Shillong to Darjeeling, February 2016

We arrived in Gawahati hoping to take the overnight train to New Jalpaiguri, or NJP. Instead, we were greeted with cancelled trains due to rails being blocked by Cooch Behar people demanding their own state. It was warmer and humid here, with many mosquitos. It was crowded and busy. Our driver brought us to a parking lot while we looked for a hotel. Maybe it was just the neighborhood where we were, but none of us liked Gawahati. It was hard to cross even the one-way street due to aggressive traffic, and hotel owners surprisingly were turning us away because they did not have a license to accept foreigners. What? We had expected, but never encountered this in Myanmar- you know, the country recently opened to tourism in the past 5 years- but not in India. Tourists go to India all the time, don’t they? I know a bunch of people who have gone, I work with US-born people of Indian descent, they are always going. Taj Mahal, Dehli, Mumbai, isn’t tourism big in India? Why would hotels reject foreigners? When we did find a place, we had to supply our passports and have our photos taken. This became routine as we moved more west into the country, but thankfully we never had the ‘foreigner license’ problem again. The train disappointment and hotel challenge, along with more vehicles on the roads and repeated warnings to keep the kids close and watch our belongings carefully put us on edge a bit but nothing bad happened. We spent the evening dodging traffic and looking into planes, buses, taxis to NJP. At one point it looked as if we would be in the back row (least desirable due to relatively more bumpiness and swaying) on a night bus. Ugh, not another night bus! In the end, we were pleasantly surprised when we went to check on train tickets the next morning and left with 2ac tickets for all of us within an hour.

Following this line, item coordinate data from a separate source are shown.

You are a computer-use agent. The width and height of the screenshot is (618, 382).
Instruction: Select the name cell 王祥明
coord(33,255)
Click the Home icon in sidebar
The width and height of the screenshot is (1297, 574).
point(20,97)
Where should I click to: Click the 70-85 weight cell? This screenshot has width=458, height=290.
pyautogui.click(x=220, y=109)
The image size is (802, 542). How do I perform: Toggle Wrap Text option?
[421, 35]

These are desirable tickets because while they don’t cost a lot more, there are only four rather than six beds in a compartment and there is much more space. We had to hustle and do a very quick ATM trip, packing spree, quick goodbye to the French couple who’s company we had enjoyed so much, and literal run to the train station with our luggage, but we made it. This is almost miraculous, as the kids hadn’t been up long and six people can generate a lot of inertia, but there we were. We settled in, accepting linens despite it being a daytime trip, drank tea and enjoyed leaving Gawahati. It was our first time on an India Rail train, and it was great!  

  

 Excellent views of farmers and fields, oxen pulling wooden carts, SUV-sized golden hay stacks with pointed tops, women in multicolored saris farming, kids running around, goats and pigs, wheat fields. There were vendors selling food, snacks, chai. We had about seven hours of this and eventually pulled into NJP. We dodged the tuk tuks crowding the train station entrance and found one a little walk further. He took us to an affordable hotel in Siliguri, an adjacent town and the starting point to Darjeeling. We had a comfortable night there and caught a minivan to Darjeeling after breakfast the next morning.